Nigeria’s push to strengthen digital trust has taken a new turn as the House of Representatives urges the Nigerian Communications Commission (NCC) to extend the SIM reassignment window to 18 months. At first glance, the proposal appears straightforward: give more time before inactive numbers are recycled to reduce fraud, identity theft, and wrongful criminal exposure.

But beneath the surface lies a more complex issue. This issue goes beyond timelines and cuts to the heart of how Nigeria’s telecom ecosystem is structured, funded, and regulated.

A critical but often overlooked factor in this debate is the commercial model underpinning SIM management. Telecom operators, and by extension the NCC, derive value from active SIMs on their networks. Industry insiders note that operators are subject to regulatory charges tied to active lines, meaning every SIM carries a cost implication across compliance, numbering resources, and operational overhead.

This creates a structural incentive: dormant SIMs are not only inactive, but also economically inefficient. Holding onto them for too long ties up scarce numbering resources and imposes costs on operators already navigating tight margins, high infrastructure expenses, and regulatory obligations.

In this context, SIM recycling is not merely a convenience; it is a business necessity. However, when economic efficiency collides with data protection, the consequences can be severe.

The House’s concern is valid. Recycled numbers have increasingly been linked to fraud, financial loss, and reputational damage. When a phone number is reassigned, it may still be connected to sensitive digital identities, bank accounts, email profiles, social media platforms, and even government databases linked to the

National Identity Management Commission and financial systems.

This creates a dangerous overlap: a new user inherits a number, but fragments of the previous owner’s digital life remain attached.

The result may include unauthorised access to banking services, exposure to one-time passwords (OTPs), misidentification in criminal investigations and possible persistent data privacy violations under the Nigeria Data Protection Act.

While extending the reassignment period to 18 months may reduce the frequency of these incidents, it is unlikely to eliminate the root cause of the problem.

Lengthening the recycling window is a defensive measure, not a systemic solution. Even after 18 months, the same vulnerabilities remain if underlying data linkages are not properly severed.

The real issue then is not when SIMs are recycled, but how they are recycled. It is the how that needs fixing.

To my mind, without coordinated delinking across telecom networks, financial institutions, and digital platforms, a recycled number remains a gateway to legacy data. In effect, Nigeria risks simply delaying a problem rather than solving it.
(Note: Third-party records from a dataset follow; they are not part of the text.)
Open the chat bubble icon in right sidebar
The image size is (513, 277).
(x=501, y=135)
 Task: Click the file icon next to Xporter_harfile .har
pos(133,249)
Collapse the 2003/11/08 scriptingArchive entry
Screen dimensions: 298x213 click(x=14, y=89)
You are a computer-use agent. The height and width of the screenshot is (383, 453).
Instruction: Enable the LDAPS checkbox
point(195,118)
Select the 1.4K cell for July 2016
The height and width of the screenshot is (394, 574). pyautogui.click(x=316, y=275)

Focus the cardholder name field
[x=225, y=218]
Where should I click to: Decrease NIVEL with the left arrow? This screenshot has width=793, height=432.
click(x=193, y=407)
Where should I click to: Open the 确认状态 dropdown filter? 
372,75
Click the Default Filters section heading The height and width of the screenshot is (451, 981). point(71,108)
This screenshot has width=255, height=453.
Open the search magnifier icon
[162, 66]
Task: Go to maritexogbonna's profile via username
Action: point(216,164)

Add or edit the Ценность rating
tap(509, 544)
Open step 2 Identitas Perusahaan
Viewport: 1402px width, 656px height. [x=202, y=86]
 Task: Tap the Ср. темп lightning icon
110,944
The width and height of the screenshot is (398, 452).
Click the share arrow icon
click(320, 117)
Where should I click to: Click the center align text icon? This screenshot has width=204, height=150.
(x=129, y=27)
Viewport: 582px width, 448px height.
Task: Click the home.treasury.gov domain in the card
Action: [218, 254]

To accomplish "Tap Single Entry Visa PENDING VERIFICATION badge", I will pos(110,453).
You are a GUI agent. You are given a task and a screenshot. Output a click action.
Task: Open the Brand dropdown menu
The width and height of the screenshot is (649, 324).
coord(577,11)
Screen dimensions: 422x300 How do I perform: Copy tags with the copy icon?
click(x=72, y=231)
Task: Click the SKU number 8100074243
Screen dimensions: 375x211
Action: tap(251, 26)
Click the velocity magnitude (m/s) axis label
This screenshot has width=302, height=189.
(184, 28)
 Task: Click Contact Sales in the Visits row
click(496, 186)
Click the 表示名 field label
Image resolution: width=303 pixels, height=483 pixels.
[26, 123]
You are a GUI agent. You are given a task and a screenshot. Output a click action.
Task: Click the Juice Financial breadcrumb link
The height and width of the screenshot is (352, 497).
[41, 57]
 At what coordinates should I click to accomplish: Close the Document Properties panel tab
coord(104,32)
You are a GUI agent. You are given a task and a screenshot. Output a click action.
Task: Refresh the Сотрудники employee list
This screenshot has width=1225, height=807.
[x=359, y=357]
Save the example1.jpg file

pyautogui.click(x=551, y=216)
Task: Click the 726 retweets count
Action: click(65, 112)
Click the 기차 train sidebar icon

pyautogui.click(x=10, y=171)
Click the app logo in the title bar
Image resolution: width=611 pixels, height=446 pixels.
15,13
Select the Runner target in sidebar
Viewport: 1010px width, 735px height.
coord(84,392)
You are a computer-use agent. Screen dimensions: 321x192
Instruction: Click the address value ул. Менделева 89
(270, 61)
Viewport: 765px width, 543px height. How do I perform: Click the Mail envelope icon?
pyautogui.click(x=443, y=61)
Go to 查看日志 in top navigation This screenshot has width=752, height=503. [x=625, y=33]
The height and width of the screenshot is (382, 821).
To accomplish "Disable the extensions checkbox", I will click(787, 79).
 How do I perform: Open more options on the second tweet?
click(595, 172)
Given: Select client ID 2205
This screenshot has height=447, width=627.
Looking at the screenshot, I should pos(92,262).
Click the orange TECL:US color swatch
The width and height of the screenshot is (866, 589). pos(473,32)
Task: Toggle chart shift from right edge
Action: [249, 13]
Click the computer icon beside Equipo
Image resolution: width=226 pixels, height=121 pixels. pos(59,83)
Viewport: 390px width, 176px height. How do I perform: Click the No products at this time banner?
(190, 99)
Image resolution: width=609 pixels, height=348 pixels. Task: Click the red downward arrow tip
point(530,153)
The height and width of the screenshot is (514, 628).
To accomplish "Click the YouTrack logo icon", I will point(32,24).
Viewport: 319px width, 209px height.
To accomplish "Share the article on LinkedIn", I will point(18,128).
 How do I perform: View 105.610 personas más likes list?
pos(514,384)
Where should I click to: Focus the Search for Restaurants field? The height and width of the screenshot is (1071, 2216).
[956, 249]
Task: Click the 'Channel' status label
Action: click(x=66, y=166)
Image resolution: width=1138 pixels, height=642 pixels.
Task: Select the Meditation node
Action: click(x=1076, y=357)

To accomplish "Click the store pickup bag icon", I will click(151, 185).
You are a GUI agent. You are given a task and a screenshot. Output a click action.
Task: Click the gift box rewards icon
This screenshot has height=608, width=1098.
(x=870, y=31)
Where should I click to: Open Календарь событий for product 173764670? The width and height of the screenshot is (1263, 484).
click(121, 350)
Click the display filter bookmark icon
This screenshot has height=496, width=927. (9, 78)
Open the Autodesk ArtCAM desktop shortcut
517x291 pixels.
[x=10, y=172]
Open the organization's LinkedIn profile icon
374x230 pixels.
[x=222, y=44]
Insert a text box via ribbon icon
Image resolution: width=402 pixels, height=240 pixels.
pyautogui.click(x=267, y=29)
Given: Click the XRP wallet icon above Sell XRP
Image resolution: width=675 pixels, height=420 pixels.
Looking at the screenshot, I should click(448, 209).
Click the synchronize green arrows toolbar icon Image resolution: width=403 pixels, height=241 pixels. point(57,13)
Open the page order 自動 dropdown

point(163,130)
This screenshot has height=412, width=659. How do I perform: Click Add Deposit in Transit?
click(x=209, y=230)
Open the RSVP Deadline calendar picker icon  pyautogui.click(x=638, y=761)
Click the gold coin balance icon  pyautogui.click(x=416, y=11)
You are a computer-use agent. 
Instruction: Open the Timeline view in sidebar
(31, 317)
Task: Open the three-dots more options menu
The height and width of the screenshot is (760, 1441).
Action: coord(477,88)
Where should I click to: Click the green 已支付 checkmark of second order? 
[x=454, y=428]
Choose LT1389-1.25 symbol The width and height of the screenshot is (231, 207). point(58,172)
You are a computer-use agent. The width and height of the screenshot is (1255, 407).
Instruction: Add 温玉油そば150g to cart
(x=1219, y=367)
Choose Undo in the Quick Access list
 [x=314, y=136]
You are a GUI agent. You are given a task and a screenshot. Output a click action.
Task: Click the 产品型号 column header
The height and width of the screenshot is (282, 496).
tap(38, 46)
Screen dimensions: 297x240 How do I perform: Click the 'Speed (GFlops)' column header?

If Nigeria is to strike a balance between operational efficiency and subscriber protection, reforms must go beyond timelines. A more robust framework would be required.

First, the regulators need to institute mandatory cross-platform delinking. So, before any SIM is reassigned, telecom operators should be required to trigger a system-wide delinking process, cutting off the number from banking systems, government databases, and digital services.

This will require coordination between the NCC, the Central Bank of Nigeria, and data regulators.

Second, there should be real-time risk flagging. This means recycled numbers should automatically be classified as “high-risk” within financial systems. This would trigger safeguards such as transaction limits, enhanced verification, and temporary restrictions on sensitive operations.

In addition, subscriber notification and transparency are obligatory. While the proposal by the House to publish inactive numbers is a step in the right direction, it must be complemented with direct digital notifications, SMS, email, and app alerts to previous users before reassignment.

Moreover, the industry must work to set up SIM-linked identity audit trails. The centralised audit system should track the lifecycle of every SIM, ensuring traceability from activation to reassignment. This would support law enforcement without exposing innocent users to wrongful accusations.

Furthermore, the regulator must rethink the revenue model. This is perhaps the most important point. Regulators must revisit the economic incentives around SIM management. If operators are pressured to recycle numbers quickly due to cost structures, then policy reform must address that pressure.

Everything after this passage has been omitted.